Dataset excerpt
○ ○ ○ ○ ○ ○ ○

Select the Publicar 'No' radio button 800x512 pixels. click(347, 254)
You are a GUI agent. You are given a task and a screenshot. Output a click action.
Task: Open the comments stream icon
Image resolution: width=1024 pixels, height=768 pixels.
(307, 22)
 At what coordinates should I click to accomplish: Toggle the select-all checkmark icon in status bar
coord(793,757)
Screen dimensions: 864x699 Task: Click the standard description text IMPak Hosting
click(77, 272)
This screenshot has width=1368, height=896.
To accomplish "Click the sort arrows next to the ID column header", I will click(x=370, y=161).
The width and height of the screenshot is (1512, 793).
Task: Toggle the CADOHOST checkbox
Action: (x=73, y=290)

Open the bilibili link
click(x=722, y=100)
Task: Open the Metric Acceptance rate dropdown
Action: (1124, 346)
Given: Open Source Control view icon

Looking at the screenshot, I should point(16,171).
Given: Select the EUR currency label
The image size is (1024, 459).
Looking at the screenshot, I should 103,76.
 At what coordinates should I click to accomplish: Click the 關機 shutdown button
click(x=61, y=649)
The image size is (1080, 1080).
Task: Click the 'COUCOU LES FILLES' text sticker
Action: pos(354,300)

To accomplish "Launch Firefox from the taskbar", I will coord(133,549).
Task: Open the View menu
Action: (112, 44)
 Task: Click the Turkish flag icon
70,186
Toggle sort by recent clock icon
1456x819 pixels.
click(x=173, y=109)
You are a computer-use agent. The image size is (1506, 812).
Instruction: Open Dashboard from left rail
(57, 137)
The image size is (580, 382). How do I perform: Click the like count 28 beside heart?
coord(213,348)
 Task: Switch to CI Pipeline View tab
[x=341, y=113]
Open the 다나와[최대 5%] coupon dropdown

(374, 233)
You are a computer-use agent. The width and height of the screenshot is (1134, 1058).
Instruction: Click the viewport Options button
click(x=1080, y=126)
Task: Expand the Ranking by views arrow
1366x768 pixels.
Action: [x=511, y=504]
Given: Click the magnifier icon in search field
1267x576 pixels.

○ ○ ○ ○ ○ ○ ○

### What to produce
Write out every entry above exactly as it appears, character for character.

### Correct output
Select the Publicar 'No' radio button 800x512 pixels. click(347, 254)
You are a GUI agent. You are given a task and a screenshot. Output a click action.
Task: Open the comments stream icon
Image resolution: width=1024 pixels, height=768 pixels.
(307, 22)
 At what coordinates should I click to accomplish: Toggle the select-all checkmark icon in status bar
coord(793,757)
Screen dimensions: 864x699 Task: Click the standard description text IMPak Hosting
click(77, 272)
This screenshot has width=1368, height=896.
To accomplish "Click the sort arrows next to the ID column header", I will click(x=370, y=161).
The width and height of the screenshot is (1512, 793).
Task: Toggle the CADOHOST checkbox
Action: (x=73, y=290)

Open the bilibili link
click(x=722, y=100)
Task: Open the Metric Acceptance rate dropdown
Action: (1124, 346)
Given: Open Source Control view icon

Looking at the screenshot, I should point(16,171).
Given: Select the EUR currency label
The image size is (1024, 459).
Looking at the screenshot, I should 103,76.
 At what coordinates should I click to accomplish: Click the 關機 shutdown button
click(x=61, y=649)
The image size is (1080, 1080).
Task: Click the 'COUCOU LES FILLES' text sticker
Action: pos(354,300)

To accomplish "Launch Firefox from the taskbar", I will coord(133,549).
Task: Open the View menu
Action: (112, 44)
 Task: Click the Turkish flag icon
70,186
Toggle sort by recent clock icon
1456x819 pixels.
click(x=173, y=109)
You are a computer-use agent. The image size is (1506, 812).
Instruction: Open Dashboard from left rail
(57, 137)
The image size is (580, 382). How do I perform: Click the like count 28 beside heart?
coord(213,348)
 Task: Switch to CI Pipeline View tab
[x=341, y=113]
Open the 다나와[최대 5%] coupon dropdown

(374, 233)
You are a computer-use agent. The width and height of the screenshot is (1134, 1058).
Instruction: Click the viewport Options button
click(x=1080, y=126)
Task: Expand the Ranking by views arrow
1366x768 pixels.
Action: [x=511, y=504]
Given: Click the magnifier icon in search field
1267x576 pixels.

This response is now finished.